Senin, 03 Oktober 2016

Lunturnya Adat dan Budaya Aceh

     Kemajuan ilmu pengetahuan, teknologi, transportasi, bahkan budaya, tidak dapat kita hindar lagi dari pengaruh globalisasi. Globalisasi memiliki banyak dampak, baik positif maupun negatif. Salah satu dampak negatif yang berpengaruh besar yaitu banyak budaya Barat yang masuk di negara kita. Sebagian besar generasi muda seperti kita lebih memilih budaya Barat ketimbang budaya masyarakat Indonesia asli. Itu karena mereka tidak mau ambil pusing dan menganggap budaya Barat lebih modern, simple, dan popular. Apabila pemikiran generasi muda tersebut tidak cepat kembali untuk mencintai budaya tradisional Indonesia, dapat dipastikan kebudayaan kitaa akan jauh lebih cepat luntur.

     Kebudayaan secara umum diartikan sebagai "Segala sesuatu yang dihasilkan oleh akal budi (pikiran) manusia dengan tujuan untuk mengolah tanah atau tempat tinggalnya, atau dapat pula diartikan segala usaha manusia untuk dapat melangsungkan dan mempertahankan hidupnya di dalam lingkungannya". Di negara kita hampir setiap provinsi memiliki kebudayaannya masing-masing, seperti tarian daerah, alat musik daerah, senjata tradisional, bahasa daerah, pakaian adat, dan sebagainya.

     Majunya teknologi informasi dan teknologi komunikasi telah menjadi alat untuk kita mengetahui budaya-budaya baru, baik dari dalam negeri maupun luar negeri, dan juga menjadi alternatif pilihan hiburan yang lebih beraneka macam bagi masyarakat luas.
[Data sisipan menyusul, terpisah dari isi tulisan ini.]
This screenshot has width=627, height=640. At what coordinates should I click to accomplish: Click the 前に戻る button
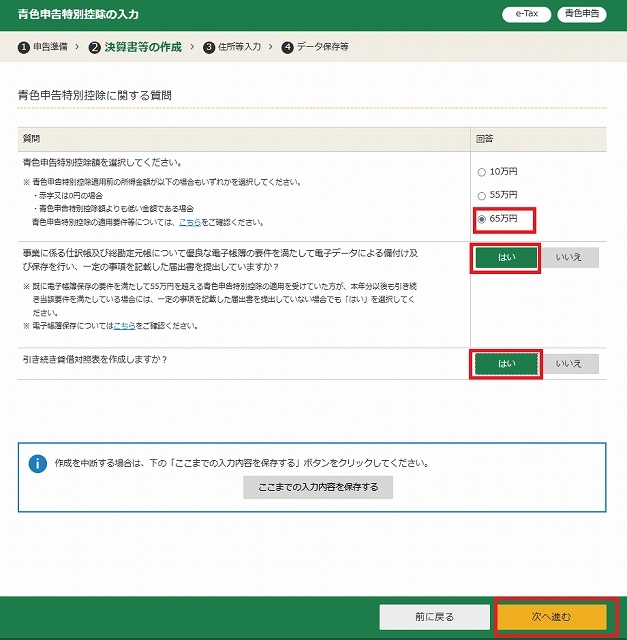[434, 617]
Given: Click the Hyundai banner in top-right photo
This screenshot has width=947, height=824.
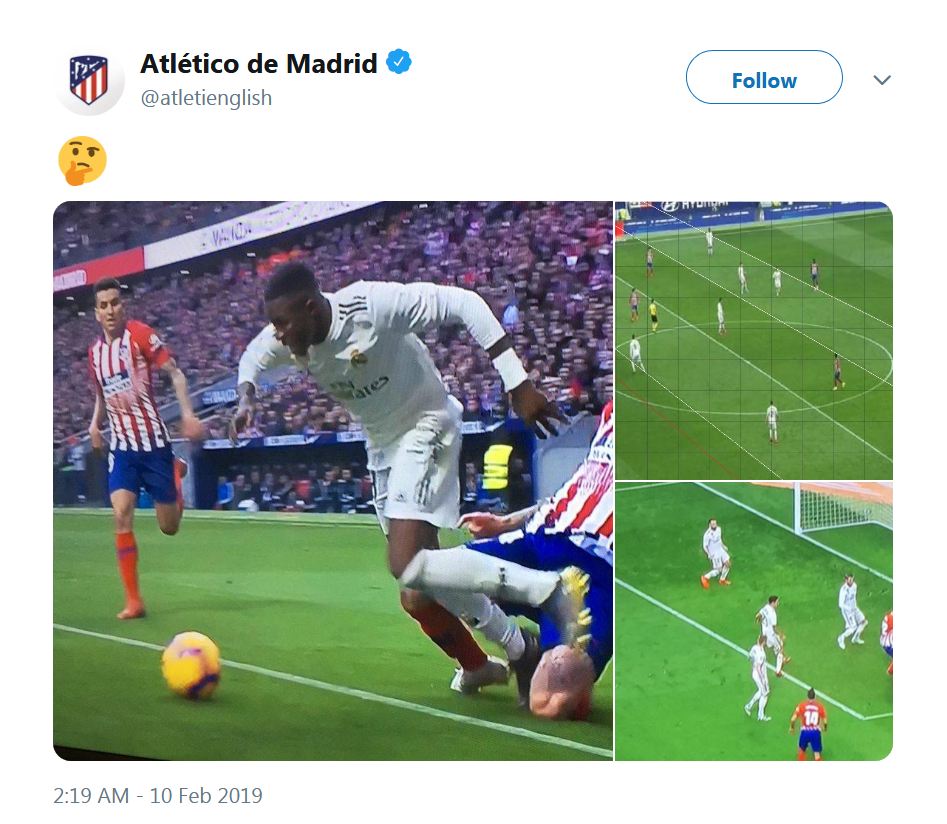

Akibatnya masyarakat kurang tertarik lagi untuk menikmati seni pertunjukan tradisional yang sebelumnya manjadi kegiatan wajib bagi mereka untuk menghibur diri.

     Dalam kasus ini saya mengambil contoh kebudayaan dari Aceh yang mungkin dipandang rendah oleh sebagian orang. Budaya khas Aceh yaitu seni Cae (seni tutur kata, syair-red) sekarang ini hampir  punah karena sedikitnya kepedulian masyarakat Aceh itu sendiri terhadap seni ini. Tapi sebagian masyarakat Aceh masih banyak yang menyukai seni budaya Cae, karena selain sebagai hiburan, seni Cae juga berpengaruh besar sebagai media dakwah. Medya, seniman Aceh ini berharap kepada pemerintah agar diadakannya kurikulum di sekolah tentang seni Cae atau seni tutur, agar seni budaya itu tetap tumbuh bersama generasi muda saat ini. Aceh dikenal dengan beraneka ragam budayanya, selain seni tutur ada juga event yang sering dirayakan masyarakat Aceh pada bulan Ra'jab yaitu Khanduri Apam, namun orang-orang kini semakin jarang menggelr event tersebut. Ada lagi budaya Aceh yang perlahan luntur bahkan hilang, seperti Meudamee yaiu adat dan kebudayaan yang mendamaikan orang dalam suatu gampong yang terlibat perkelahian. Budaya luar juga telah menarik banyak pengikut dan masyarakat Aceh sendiri telah mulai meninggalkan adatnya seperti Peusijuk, Petron Aneuk, Kenduri Blang, Kenduri Laot, Resepsi pernikahan, dan lain-lain yang mulai dilakukan mengikuti arus perkembangan trend budaya Barat.

     Menurut sejarawan Aceh, selain karena kencangnya arus budaya luar yang masuk tapi faktor dari dalam Aceh sendiri yaitu konflik berkepanjangan yang melanda Aceh, serta hilangnya tokoh adat-adat Aceh juga menjadi penyebab budaya tersebut perlahan luntur.

     Sebagai generasi muda, jiwa dan sikap nasionalis sangat diperlukan pada era globalisasi ini, yaitu untuk mempertahankan dan melestarikan budaya bangsa. Diperlukan kekompakan untuk saling mengisi dan mendukung dalam menjaga kelestarian budaya tersebut. Organisasi-organisasi islam di Aceh pun saat ini mulai aktif mengkampanyekan anti budaya Barat dan mengecam budaya tersebut, karena tidak sesuai dengan syariat islam yang telah diberlakuan Aceh sejak lama. Kita juga harus dapat memilah dan memilih budaya baru yang masuk secara positif serta bermanfaat bagi banyak orang sehingga tidak menimbulkan konflik baru. Kita juga boleh terus mengikuti arus modernisasi tersebut tapi jangan sampai meninggalkan budaya sendiri.